School board candidate profile: Rick Ingram

In 2004, Rick Ingram was living in Dallas with his wife and a newborn daughter. Ingram is a Kansas University alum and his wife is a Wichita native, but they didn’t have any plans to return to the Sunflower State.

Even so, when KU called his wife about a job, Ingram said, they leaped at the chance to head to Lawrence because “the schools here are great.”

Knowing how much the public school system had benefitted him, Ingram, a professor at KU, started volunteering to give back. In 2011 he was elected to the Lawrence school board for the first time, and now he’s running again, along with six others, for four spots, each worth a four-year term.

Rick Ingram.

Rick Ingram

Address: 15010 Crescent Road

Age: 60

Occupation: Psychology professor

Education: Bachelor’s degree, San Diego State University; master’s and doctorate degrees, Kansas University

Family: Wife, Nancy Hamilton, and one daughter

“I think public education is really the foundation of everything we do and everything that made this country great,” Ingram said. “I want to make sure that I advocate for strong public education for the kids that come behind me.”
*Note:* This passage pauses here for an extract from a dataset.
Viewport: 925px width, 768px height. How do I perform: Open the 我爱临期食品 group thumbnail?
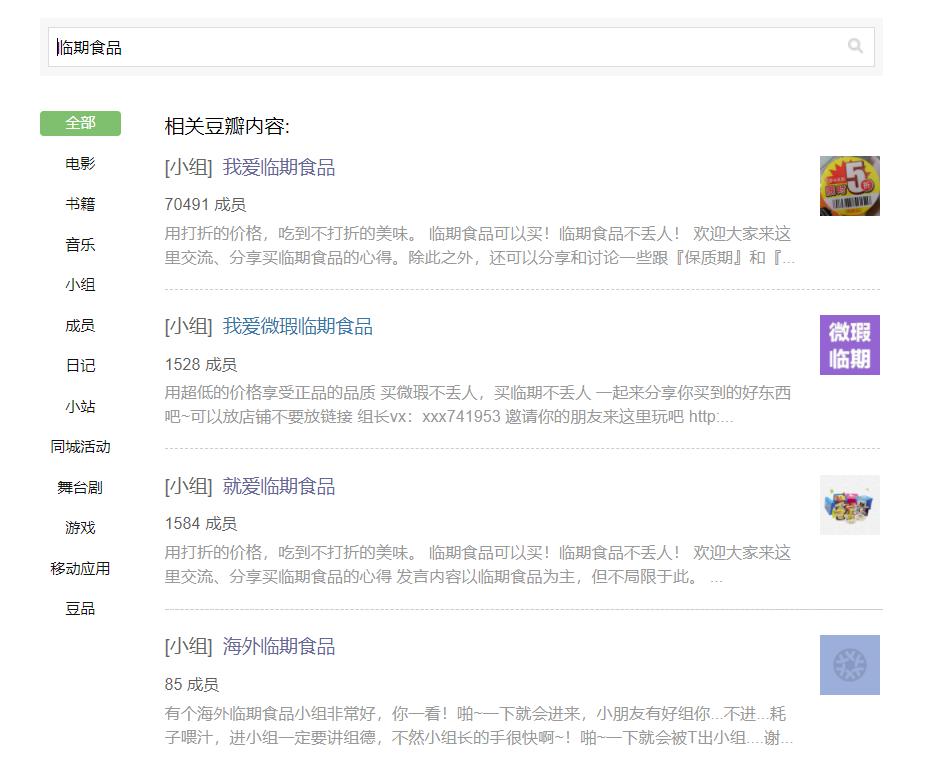(x=849, y=186)
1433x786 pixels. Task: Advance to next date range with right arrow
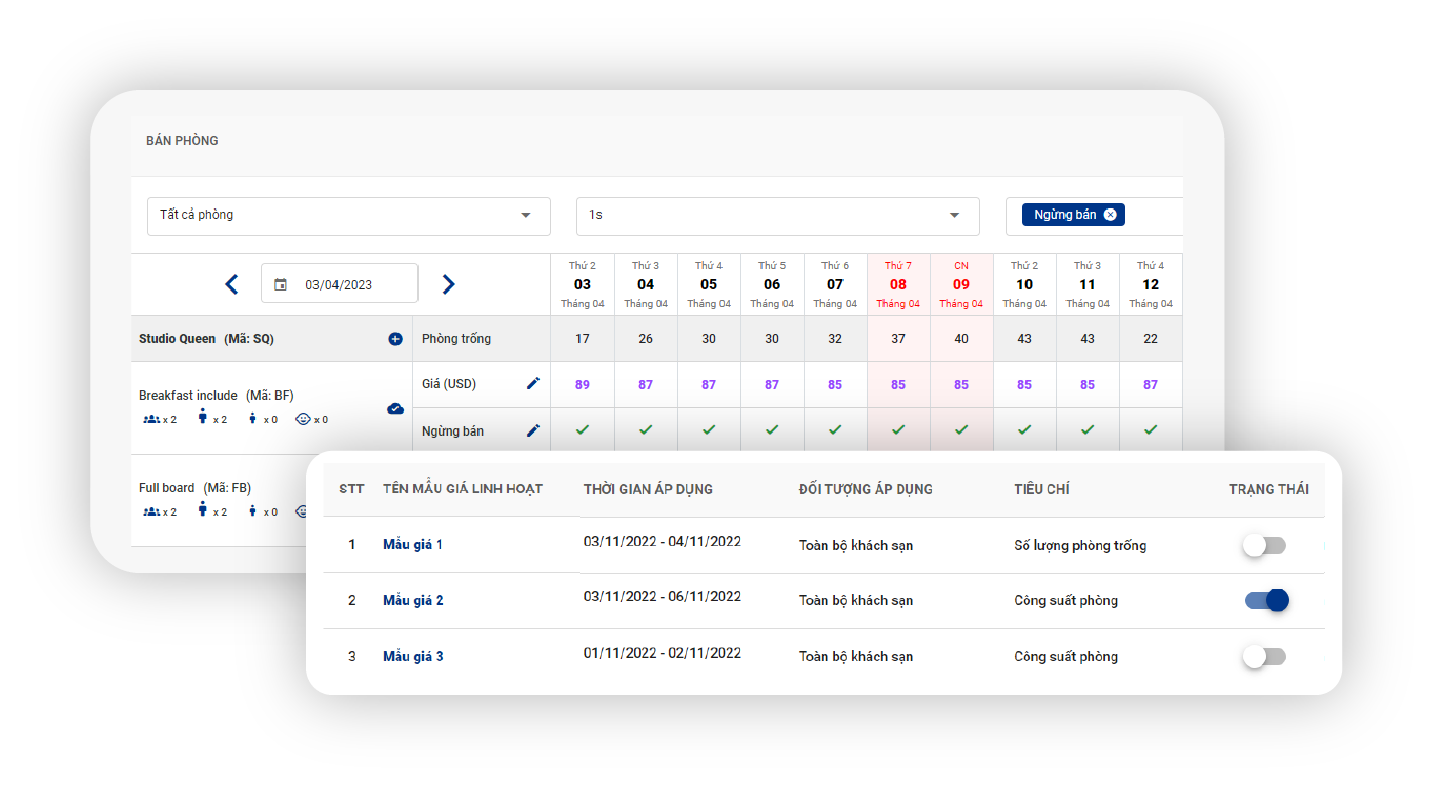[x=448, y=284]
Ingram is a psychology professor. He spent most of his life living in San Diego, where he grew up, before attending — and later becoming a faculty member at — San Diego State University. He attended KU and received masters and doctorate degrees in clinical psychology in the 1980s.

After his family moved back to Lawrence and his daughter started school, his volunteering ranged from co-founding a running club at his daughter’s elementary school to advocating that the district not close any schools during the 2010 budget shortfall.
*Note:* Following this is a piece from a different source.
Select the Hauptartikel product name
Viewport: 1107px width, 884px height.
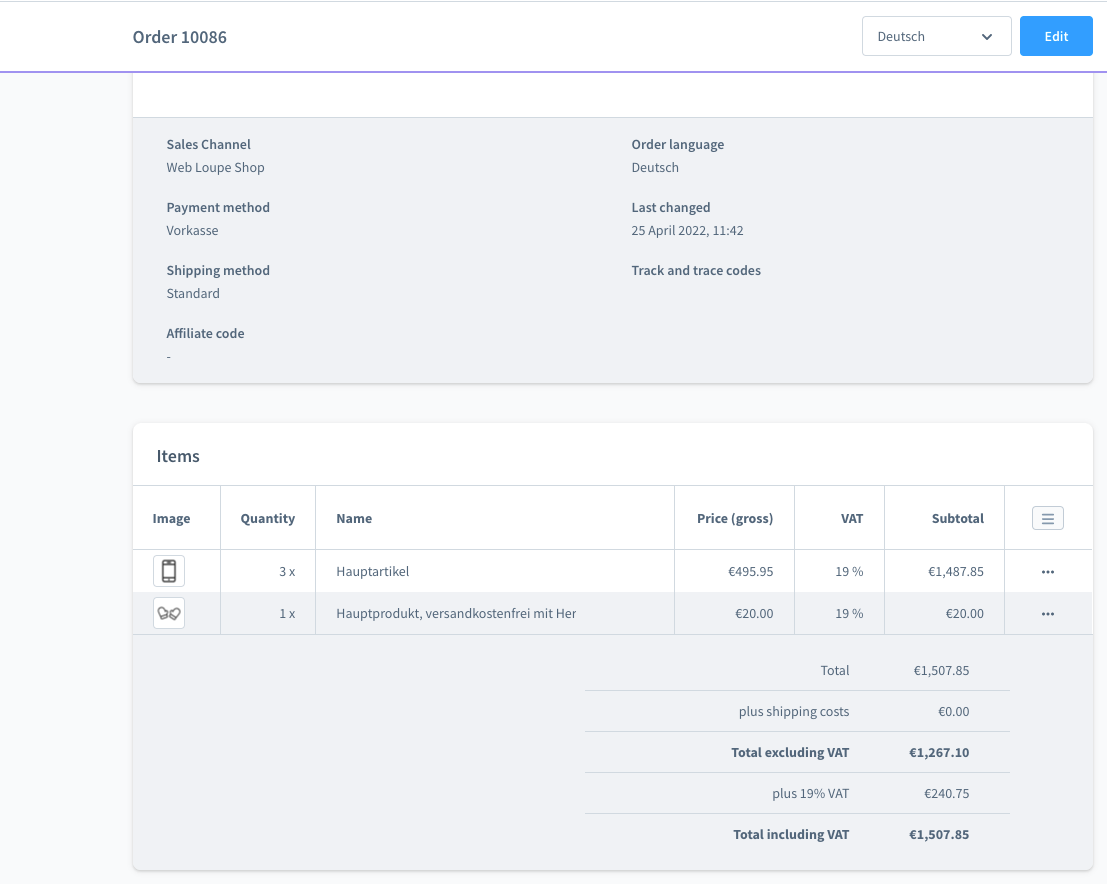[373, 571]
That propelled him onto the board in 2011, and he served as its president during the 2013-14 school year. He speaks highly of the board’s performance during those years, having seen the arrival of new initiatives such as all-day kindergarten, blended learning (where classrooms are supplied with ample mobile devices for increased online learning), and the Advancement Via Individual Determination classes (which instruct students with average or below-average grades on good study habits).

It’s those kinds of initiatives that Ingram takes a special interest in. He is often one of the most talkative members at board meetings, but seems to show added enthusiasm during classroom-related topics.

“Part of my interest in (running for the board) was I had some expertise in curriculum development, so curriculum is something I get excited about in a nerdy sort of way,” he said.

Those programs will also play a big role for what Ingram said is his “top priority” for a second term on the board: improving graduation rates and closing achievement gaps.

According to the Lawrence school district, within the highest and lowest achieving racial and ethnic subgroups of students, the graduation rate gap shrunk from 41.6 percentage points from 2008-09 to 13.3 points in 2013-14. The district had an overall graduation rate of 90 percent in 2013-14 year, four points better than the statewide rate from the 2012-13 school year, the latest numbers available. Notable differences between males and females within racial and ethnic subgroups still remain in Lawrence, however.

At a candidate forum in March, Ingram said he is “hopeful that (gaps) will decrease” as programs aimed at closing them mature and more students enroll in them.

“It’s important not only to decrease that gap, but increase the graduation rates for everybody,” he said.